- **Verilen metin**:
Atatürk’ün Balıkesir Zağnos Paşa Camii’nde Verdiği Nutku
Atatürk’ün Balıkesir Zağnos Paşa Camii’nde Verdiği Nutku
Gazi Mustafa Kemal Paşa’nın yaptığı yurt gezileri arasında, 14 Ocak 1923’te başlayıp, 17 Şubat 1923’te İzmir İktisat Kongresi’ndeki konuşması ile sona eren “Batı Anadolu Gezisi” oldukça önemli bir yere sahiptir. Balıkesir Zağnos Paşa Camii’ndeki nutuk da bu gezi sırasında gerçekleşmiştir. Gazi Paşa’nın bu gezisinde Eskişehir, İzmit, Bursa yoluyla İzmir’e gideceği haberi o zaman basında da yer aldı.
Nitekim seçim yılı olan 1923 başlarında, Gazi Mustafa Kemal Paşa hem bir seçim gezisi yapmak, hem de kaldırılmış saltanat ve yeni şekliyle halifelik konularda halkın görüşlerini öğrenip, kaygı uyandıran konularda açık ve sohbet niteliğinde konuşmalarla onları aydınlatmayı amaçlayarak, bu yurt gezisine çıktı. Gazi Paşa, Nutuk’ta da bu gezi hakkında bilgiler vermiştir.

- **Yapılacak işler**:
[A] Balıkesir nutku metninde "Nitekim seçim yılı olan 1923 başlarında" diye başlayan paragrafı, ana bilgilerini koruyarak kısa bir madde listesine çevirin.
[B] Balıkesir nutku metnine göre aşağıdaki soruları cevaplayın:
(i) Batı Anadolu Gezisi hangi tarihte başladı?
(ii) Gezi hangi konuşmayla sona erdi?
(iii) Gazi Paşa bu gezi hakkında başka nerede bilgi verdi?

- **Veri içeriği**:
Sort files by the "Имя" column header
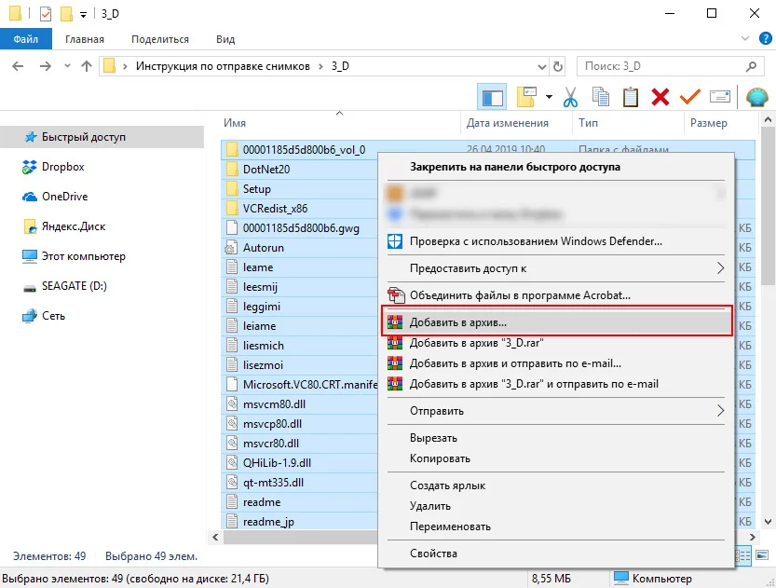This screenshot has width=776, height=588. (x=235, y=123)
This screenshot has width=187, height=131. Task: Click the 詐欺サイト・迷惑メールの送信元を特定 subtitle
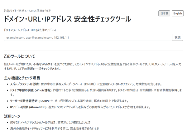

- **Sırayla cevaplar**:
[A]
- 1923 seçim yılıydı ve Gazi Mustafa Kemal Paşa yılın başında bu yurt gezisine çıktı.
- Gezinin amaçları şunlardı:
  - bir seçim gezisi yapmak,
  - kaldırılan saltanat ve halifeliğin yeni şekli hakkında halkın görüşlerini öğrenmek,
  - kaygı uyandıran konularda halkı açık, sohbet havasında konuşmalarla aydınlatmak.
- Gazi Paşa bu gezi hakkında Nutuk'ta da bilgi verdi.

[B]
(i) 14 Ocak 1923'te.
(ii) 17 Şubat 1923'te İzmir İktisat Kongresi'ndeki konuşmasıyla.
(iii) Nutuk'ta.